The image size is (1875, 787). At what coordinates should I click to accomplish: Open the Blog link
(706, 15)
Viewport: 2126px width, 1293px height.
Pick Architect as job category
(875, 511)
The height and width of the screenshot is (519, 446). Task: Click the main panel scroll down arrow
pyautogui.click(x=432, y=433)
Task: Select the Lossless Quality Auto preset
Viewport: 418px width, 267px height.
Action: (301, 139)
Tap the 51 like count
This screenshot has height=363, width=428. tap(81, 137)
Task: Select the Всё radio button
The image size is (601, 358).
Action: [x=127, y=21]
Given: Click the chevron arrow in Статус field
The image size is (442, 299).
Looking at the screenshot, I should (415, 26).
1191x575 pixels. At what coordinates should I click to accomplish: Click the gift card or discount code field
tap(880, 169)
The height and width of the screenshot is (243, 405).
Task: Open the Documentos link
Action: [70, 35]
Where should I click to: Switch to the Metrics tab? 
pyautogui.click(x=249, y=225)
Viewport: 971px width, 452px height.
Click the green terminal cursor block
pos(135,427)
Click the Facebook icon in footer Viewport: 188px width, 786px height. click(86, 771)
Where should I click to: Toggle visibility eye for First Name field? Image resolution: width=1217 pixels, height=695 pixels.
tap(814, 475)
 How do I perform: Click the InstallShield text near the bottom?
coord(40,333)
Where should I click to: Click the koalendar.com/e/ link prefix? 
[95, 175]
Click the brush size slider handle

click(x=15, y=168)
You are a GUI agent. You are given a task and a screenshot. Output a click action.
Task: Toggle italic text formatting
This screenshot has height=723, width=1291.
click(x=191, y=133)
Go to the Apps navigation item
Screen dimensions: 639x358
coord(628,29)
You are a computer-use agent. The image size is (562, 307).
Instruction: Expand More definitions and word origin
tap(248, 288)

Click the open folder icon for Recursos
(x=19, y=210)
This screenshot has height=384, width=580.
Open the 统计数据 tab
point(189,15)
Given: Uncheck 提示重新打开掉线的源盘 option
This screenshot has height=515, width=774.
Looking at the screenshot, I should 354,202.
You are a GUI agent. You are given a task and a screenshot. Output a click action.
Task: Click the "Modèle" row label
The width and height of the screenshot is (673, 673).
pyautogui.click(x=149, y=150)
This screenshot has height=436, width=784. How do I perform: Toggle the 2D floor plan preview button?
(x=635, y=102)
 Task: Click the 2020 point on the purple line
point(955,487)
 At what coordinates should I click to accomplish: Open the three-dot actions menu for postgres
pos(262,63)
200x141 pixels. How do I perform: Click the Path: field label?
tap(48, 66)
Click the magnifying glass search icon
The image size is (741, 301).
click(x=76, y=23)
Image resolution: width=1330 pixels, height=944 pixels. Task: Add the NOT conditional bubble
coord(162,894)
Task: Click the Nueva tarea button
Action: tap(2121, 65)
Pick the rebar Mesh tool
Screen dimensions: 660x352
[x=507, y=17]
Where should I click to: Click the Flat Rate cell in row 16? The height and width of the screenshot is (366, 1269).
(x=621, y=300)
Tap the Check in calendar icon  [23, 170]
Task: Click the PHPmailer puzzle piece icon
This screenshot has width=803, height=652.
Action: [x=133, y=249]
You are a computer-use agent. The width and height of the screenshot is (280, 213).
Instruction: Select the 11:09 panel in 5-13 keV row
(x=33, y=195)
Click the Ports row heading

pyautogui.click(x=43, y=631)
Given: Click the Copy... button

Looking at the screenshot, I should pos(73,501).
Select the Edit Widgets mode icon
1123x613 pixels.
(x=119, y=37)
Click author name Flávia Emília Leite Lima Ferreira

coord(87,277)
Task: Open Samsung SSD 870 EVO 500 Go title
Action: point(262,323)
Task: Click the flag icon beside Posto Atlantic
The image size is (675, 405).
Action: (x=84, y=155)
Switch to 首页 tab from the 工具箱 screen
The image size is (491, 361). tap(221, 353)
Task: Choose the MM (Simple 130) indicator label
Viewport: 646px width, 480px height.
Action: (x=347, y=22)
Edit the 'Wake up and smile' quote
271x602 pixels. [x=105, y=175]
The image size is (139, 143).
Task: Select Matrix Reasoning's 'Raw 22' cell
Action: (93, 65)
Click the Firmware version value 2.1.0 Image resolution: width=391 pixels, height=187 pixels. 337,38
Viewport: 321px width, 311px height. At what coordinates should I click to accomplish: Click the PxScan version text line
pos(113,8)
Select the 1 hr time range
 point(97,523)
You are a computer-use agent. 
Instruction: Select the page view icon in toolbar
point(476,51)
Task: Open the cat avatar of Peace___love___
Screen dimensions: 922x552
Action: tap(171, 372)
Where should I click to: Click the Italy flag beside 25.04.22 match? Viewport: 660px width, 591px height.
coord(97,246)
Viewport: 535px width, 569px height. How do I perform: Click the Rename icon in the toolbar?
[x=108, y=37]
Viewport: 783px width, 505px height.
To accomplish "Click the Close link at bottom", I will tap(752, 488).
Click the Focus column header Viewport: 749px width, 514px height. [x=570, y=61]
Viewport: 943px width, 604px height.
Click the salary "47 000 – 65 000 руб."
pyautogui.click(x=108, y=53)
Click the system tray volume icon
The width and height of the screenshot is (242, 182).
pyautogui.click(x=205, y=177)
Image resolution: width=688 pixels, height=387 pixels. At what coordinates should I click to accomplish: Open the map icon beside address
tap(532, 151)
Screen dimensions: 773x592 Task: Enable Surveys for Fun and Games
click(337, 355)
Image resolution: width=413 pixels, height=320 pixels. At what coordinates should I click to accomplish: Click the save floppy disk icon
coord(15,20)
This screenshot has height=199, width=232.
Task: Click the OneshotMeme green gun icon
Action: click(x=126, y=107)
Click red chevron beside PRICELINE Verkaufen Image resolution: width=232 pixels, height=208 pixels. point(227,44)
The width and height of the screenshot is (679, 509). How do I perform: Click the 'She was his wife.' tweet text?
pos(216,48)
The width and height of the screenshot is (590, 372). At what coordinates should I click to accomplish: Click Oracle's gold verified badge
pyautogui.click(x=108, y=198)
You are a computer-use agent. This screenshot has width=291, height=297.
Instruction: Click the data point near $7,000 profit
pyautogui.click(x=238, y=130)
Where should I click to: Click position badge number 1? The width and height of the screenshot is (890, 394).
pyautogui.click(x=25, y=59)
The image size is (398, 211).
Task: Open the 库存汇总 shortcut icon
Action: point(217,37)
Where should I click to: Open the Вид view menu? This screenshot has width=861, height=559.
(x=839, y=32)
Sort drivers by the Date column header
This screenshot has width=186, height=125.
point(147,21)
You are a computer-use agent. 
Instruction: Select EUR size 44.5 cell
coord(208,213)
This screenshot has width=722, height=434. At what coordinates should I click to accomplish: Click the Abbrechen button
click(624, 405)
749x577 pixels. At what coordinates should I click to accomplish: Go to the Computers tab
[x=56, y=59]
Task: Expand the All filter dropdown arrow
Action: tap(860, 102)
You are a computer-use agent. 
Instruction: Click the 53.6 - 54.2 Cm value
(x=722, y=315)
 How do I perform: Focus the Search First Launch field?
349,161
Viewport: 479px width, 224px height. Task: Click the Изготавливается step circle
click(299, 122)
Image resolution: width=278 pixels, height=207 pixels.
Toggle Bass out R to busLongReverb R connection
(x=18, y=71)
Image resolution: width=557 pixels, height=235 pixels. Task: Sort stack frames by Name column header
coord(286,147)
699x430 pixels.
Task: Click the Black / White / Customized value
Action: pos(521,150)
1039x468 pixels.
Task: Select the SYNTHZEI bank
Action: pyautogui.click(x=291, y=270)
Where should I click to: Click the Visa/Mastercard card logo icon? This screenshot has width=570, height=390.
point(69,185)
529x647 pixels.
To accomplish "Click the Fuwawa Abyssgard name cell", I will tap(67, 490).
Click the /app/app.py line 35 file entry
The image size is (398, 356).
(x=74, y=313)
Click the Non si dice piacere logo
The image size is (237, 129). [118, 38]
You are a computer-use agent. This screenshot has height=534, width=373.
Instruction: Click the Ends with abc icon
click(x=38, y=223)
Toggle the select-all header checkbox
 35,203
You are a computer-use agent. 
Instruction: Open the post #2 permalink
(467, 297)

Brief:
Whenever a line of the data includes "will", copy that line.

Solution to this exercise:
To accomplish "Click the Close link at bottom", I will tap(752, 488).
To accomplish "Click the Fuwawa Abyssgard name cell", I will tap(67, 490).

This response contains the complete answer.